Nog geen zes kilometer nadat Tourdirecteur Christian Prudhomme met zijn vlag de koninginnenrit in gang had gezwaaid, stond Robert Gesink in de berm, zijn gezicht van de weg achter hem gekeerd. Op die weg lag Manuele Mori te kermen van de pijn. Mori bewoog zijn benen, alsof hij wilde testen of dat nog kon, maar zijn rechterarm bleef roerloos op de grond liggen.

Dat Gesink overeind stond, gaf eerst wat hoop – het is een ongeschreven wielerwet dat je je pas echt zorgen hoeft te maken als een wielrenner blijft liggen. De hoop verdween echter heel rap toen Gesink niet omkeek naar de fiets die iemand voor hem klaarhield, maar diep voorovergebogen in de berm bleef staan, zijn mond open, alsof hij geluidloos schreeuwde.
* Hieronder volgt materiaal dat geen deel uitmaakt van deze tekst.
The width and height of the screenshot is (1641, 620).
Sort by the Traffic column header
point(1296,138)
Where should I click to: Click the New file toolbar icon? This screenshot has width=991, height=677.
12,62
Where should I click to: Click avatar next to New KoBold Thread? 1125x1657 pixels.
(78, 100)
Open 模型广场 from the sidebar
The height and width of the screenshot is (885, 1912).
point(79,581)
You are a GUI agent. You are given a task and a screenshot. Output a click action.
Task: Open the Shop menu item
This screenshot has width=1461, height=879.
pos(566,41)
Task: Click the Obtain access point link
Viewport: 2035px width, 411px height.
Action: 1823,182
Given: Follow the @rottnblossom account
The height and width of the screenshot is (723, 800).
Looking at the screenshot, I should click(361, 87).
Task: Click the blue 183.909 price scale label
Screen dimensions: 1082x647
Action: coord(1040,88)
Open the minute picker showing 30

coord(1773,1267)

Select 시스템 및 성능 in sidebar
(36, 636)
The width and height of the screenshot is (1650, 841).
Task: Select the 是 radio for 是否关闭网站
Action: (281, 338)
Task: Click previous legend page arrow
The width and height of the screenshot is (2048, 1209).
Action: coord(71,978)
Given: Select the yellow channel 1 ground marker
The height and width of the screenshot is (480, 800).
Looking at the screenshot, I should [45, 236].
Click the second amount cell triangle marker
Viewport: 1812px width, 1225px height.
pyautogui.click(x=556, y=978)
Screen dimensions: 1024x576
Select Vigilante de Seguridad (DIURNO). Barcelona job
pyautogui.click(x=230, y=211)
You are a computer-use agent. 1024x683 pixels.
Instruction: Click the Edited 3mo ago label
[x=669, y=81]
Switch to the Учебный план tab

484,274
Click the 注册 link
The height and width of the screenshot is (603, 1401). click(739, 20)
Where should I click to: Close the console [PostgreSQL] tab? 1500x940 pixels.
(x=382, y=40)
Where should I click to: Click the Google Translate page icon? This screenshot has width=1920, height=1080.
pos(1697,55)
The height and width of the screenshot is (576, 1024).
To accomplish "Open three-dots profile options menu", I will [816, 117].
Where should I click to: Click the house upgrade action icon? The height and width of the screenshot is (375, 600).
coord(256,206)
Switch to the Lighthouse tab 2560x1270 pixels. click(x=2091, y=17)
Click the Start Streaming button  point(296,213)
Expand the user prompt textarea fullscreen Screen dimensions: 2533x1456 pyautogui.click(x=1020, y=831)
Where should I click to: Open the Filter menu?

Gisteravond zat hij in De Avondetappe op dat stalen trappetje achter de materiaalwagen vol celeste frames nog zo vrolijk te praten met Herman van der Zandt. Er is weinig zo goed voor je humeur als kijken en luisteren naar Gesink die zich goed voelt. Hij vertelde met dat droge lachje dat hij bij de dopingcontrole de plaswedstrijd had gewonnen van Diego Ulissi, met dank aan een biertje van de Italiaan – Ulissi had hem de overwinning aangereikt. En die tweede plek van gisteren, die gaf vooral vertrouwen voor de komende weken – hij wist al waar hij wilde winnen. Hij straalde. Het was duidelijk dat hij dat ook ging doen: winnen.

Nare beelden: de pijn in zijn rug was zo hevig dat Gesink moeite had op de brancard te komen – een breuk in zijn wervelkolom, zo bleek later in het ziekenhuis. Hoe troost je een renner die door pure pech voor de zoveelste keer de kans niet krijgt om de uitslagen te rijden die bij zijn talent, trainingsuren en doorzettingsvermogen passen? Die machteloosheid is het ergste. Konden we het maar crowdfunden, een pechloos vervolg van Gesinks carrière, of opnemen in het kabinetsbeleid.

Nu kunnen we slechts vurig hopen dat de feniks ook deze keer uit zijn as herrijst.